Sega's New Hope
In recent years, Sega has been considered a company without a vision, incapable of producing an exciting gaming console. After the failure of the 32X upgrade for the Genesis, and the Sega Saturn, Sega today holds a trifling 1% market share in the United States; this will change on September 9th.
This Thursday, Sega will officially be launching their Dreamcast console in the United States. Refusing to make the same hardware mistakes of the past such the Saturn's embarrassingly underpowered 3D graphics, Sega has instead enlisted the technological wizardry of NEC and VideoLogic. For the CPU, Sega chose Hitachi's SuperH-4 RISC CPU. For the audio and optical storage technology, the specialists at Yamaha were called upon.

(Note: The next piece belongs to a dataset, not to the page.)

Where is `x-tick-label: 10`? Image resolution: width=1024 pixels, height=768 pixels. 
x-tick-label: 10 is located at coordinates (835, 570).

The Dreamcast next-generation console
Bill Gates to the table
The final powerhouse partnership was with Microsoft, who brought Windows CE, the DirectX toolkit, and WebTV for dessert. Not being content with merely a gaming machine, Sega has also bundled a 56K V.90 modem, making the leap from game machine to entertainment machine. This exotic blend of technology from PowerVR, Hitachi, Yamaha, and Microsoft and Sega gaming can be had for a mere $199, an unbeatable deal.
But, the S3 Savage 2000 and NVIDIA GeForce 256 are less than two months away for PC fans, and Sony's Next Generation Playstation will be coming to the US sometime next summer -- does Sega stand a chance? More importantly, is the Dreamcast worth buying? Cast aside all your doubts about Sega - this is one impressive machine.